REQUIRED WORK:
Your output must match the records exactly, line for line.

RECORDS FOR THIS TASK:
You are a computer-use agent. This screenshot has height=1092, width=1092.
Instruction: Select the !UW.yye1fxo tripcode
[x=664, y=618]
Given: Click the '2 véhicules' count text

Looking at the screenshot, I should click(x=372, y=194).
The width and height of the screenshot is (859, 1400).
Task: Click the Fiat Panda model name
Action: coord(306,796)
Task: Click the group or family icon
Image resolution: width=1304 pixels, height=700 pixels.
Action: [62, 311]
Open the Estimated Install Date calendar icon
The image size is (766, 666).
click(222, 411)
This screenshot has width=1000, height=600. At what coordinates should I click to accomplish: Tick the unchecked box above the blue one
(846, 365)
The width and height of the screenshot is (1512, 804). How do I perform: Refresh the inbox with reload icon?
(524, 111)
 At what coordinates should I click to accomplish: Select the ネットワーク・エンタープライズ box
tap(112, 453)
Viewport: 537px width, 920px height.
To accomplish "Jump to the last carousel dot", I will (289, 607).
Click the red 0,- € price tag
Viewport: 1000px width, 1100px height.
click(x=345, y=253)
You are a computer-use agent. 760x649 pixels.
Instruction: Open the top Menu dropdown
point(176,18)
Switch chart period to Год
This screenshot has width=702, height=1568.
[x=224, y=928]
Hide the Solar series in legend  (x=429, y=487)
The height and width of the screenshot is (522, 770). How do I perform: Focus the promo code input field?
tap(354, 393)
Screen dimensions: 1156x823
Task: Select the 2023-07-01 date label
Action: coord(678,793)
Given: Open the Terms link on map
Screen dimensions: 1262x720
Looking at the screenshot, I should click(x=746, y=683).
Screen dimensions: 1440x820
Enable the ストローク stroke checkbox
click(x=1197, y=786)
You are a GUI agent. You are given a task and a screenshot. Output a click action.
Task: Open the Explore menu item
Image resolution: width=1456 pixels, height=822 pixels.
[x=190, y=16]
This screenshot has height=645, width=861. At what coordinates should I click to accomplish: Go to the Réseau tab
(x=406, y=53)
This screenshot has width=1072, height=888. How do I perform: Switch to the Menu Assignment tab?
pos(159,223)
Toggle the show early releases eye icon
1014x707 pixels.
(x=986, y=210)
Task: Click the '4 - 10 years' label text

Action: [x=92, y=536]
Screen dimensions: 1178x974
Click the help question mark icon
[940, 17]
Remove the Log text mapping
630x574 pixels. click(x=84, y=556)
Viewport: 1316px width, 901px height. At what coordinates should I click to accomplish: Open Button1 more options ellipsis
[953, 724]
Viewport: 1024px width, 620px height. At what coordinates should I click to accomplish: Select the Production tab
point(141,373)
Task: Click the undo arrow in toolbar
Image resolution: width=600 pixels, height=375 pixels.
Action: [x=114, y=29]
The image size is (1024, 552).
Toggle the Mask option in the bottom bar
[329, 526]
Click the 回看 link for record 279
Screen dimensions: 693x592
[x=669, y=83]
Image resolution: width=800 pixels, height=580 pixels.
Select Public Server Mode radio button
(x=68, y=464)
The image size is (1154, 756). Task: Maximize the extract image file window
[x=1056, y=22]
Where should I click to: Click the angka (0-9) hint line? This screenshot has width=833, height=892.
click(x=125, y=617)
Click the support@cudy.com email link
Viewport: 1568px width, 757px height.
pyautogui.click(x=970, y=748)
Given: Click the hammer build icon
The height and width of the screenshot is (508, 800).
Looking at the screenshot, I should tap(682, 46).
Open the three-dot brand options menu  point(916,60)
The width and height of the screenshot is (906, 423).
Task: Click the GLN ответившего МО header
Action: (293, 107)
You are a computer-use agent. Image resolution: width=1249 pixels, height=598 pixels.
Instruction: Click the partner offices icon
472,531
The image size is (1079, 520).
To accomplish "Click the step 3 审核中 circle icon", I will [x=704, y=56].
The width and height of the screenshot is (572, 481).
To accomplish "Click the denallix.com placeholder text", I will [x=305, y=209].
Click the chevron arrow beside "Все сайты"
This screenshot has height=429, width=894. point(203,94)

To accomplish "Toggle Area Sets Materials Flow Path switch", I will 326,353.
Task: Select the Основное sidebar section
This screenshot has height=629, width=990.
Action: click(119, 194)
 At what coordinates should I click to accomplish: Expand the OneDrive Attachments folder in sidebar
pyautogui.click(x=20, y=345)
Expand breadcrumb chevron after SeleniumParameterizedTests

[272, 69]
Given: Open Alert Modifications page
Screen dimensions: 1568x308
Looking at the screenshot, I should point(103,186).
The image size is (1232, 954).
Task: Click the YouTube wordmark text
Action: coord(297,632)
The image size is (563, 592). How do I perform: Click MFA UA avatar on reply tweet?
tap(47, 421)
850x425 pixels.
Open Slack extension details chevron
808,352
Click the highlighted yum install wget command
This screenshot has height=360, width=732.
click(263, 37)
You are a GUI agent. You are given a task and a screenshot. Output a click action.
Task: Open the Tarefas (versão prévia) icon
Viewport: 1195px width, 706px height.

RESPONSE TO THIS EXERCISE:
You are a computer-use agent. This screenshot has height=1092, width=1092.
Instruction: Select the !UW.yye1fxo tripcode
[x=664, y=618]
Given: Click the '2 véhicules' count text

Looking at the screenshot, I should click(x=372, y=194).
The width and height of the screenshot is (859, 1400).
Task: Click the Fiat Panda model name
Action: coord(306,796)
Task: Click the group or family icon
Image resolution: width=1304 pixels, height=700 pixels.
Action: [62, 311]
Open the Estimated Install Date calendar icon
The image size is (766, 666).
click(222, 411)
This screenshot has width=1000, height=600. At what coordinates should I click to accomplish: Tick the unchecked box above the blue one
(846, 365)
The width and height of the screenshot is (1512, 804). How do I perform: Refresh the inbox with reload icon?
(524, 111)
 At what coordinates should I click to accomplish: Select the ネットワーク・エンタープライズ box
tap(112, 453)
Viewport: 537px width, 920px height.
To accomplish "Jump to the last carousel dot", I will (289, 607).
Click the red 0,- € price tag
Viewport: 1000px width, 1100px height.
click(x=345, y=253)
You are a computer-use agent. 760x649 pixels.
Instruction: Open the top Menu dropdown
point(176,18)
Switch chart period to Год
This screenshot has width=702, height=1568.
[x=224, y=928]
Hide the Solar series in legend  (x=429, y=487)
The height and width of the screenshot is (522, 770). How do I perform: Focus the promo code input field?
tap(354, 393)
Screen dimensions: 1156x823
Task: Select the 2023-07-01 date label
Action: coord(678,793)
Given: Open the Terms link on map
Screen dimensions: 1262x720
Looking at the screenshot, I should click(x=746, y=683).
Screen dimensions: 1440x820
Enable the ストローク stroke checkbox
click(x=1197, y=786)
You are a GUI agent. You are given a task and a screenshot. Output a click action.
Task: Open the Explore menu item
Image resolution: width=1456 pixels, height=822 pixels.
[x=190, y=16]
This screenshot has height=645, width=861. At what coordinates should I click to accomplish: Go to the Réseau tab
(x=406, y=53)
This screenshot has width=1072, height=888. How do I perform: Switch to the Menu Assignment tab?
pos(159,223)
Toggle the show early releases eye icon
1014x707 pixels.
(x=986, y=210)
Task: Click the '4 - 10 years' label text

Action: [x=92, y=536]
Screen dimensions: 1178x974
Click the help question mark icon
[940, 17]
Remove the Log text mapping
630x574 pixels. click(x=84, y=556)
Viewport: 1316px width, 901px height. At what coordinates should I click to accomplish: Open Button1 more options ellipsis
[953, 724]
Viewport: 1024px width, 620px height. At what coordinates should I click to accomplish: Select the Production tab
point(141,373)
Task: Click the undo arrow in toolbar
Image resolution: width=600 pixels, height=375 pixels.
Action: [x=114, y=29]
The image size is (1024, 552).
Toggle the Mask option in the bottom bar
[329, 526]
Click the 回看 link for record 279
Screen dimensions: 693x592
[x=669, y=83]
Image resolution: width=800 pixels, height=580 pixels.
Select Public Server Mode radio button
(x=68, y=464)
The image size is (1154, 756). Task: Maximize the extract image file window
[x=1056, y=22]
Where should I click to: Click the angka (0-9) hint line? This screenshot has width=833, height=892.
click(x=125, y=617)
Click the support@cudy.com email link
Viewport: 1568px width, 757px height.
pyautogui.click(x=970, y=748)
Given: Click the hammer build icon
The height and width of the screenshot is (508, 800).
Looking at the screenshot, I should tap(682, 46).
Open the three-dot brand options menu  point(916,60)
The width and height of the screenshot is (906, 423).
Task: Click the GLN ответившего МО header
Action: (293, 107)
You are a computer-use agent. Image resolution: width=1249 pixels, height=598 pixels.
Instruction: Click the partner offices icon
472,531
The image size is (1079, 520).
To accomplish "Click the step 3 审核中 circle icon", I will [x=704, y=56].
The width and height of the screenshot is (572, 481).
To accomplish "Click the denallix.com placeholder text", I will [x=305, y=209].
Click the chevron arrow beside "Все сайты"
This screenshot has height=429, width=894. point(203,94)

To accomplish "Toggle Area Sets Materials Flow Path switch", I will 326,353.
Task: Select the Основное sidebar section
This screenshot has height=629, width=990.
Action: click(119, 194)
 At what coordinates should I click to accomplish: Expand the OneDrive Attachments folder in sidebar
pyautogui.click(x=20, y=345)
Expand breadcrumb chevron after SeleniumParameterizedTests

[272, 69]
Given: Open Alert Modifications page
Screen dimensions: 1568x308
Looking at the screenshot, I should point(103,186).
The image size is (1232, 954).
Task: Click the YouTube wordmark text
Action: coord(297,632)
The image size is (563, 592). How do I perform: Click MFA UA avatar on reply tweet?
tap(47, 421)
850x425 pixels.
Open Slack extension details chevron
808,352
Click the highlighted yum install wget command
This screenshot has height=360, width=732.
click(263, 37)
You are a GUI agent. You are given a task and a screenshot. Output a click action.
Task: Open the Tarefas (versão prévia) icon
Viewport: 1195px width, 706px height.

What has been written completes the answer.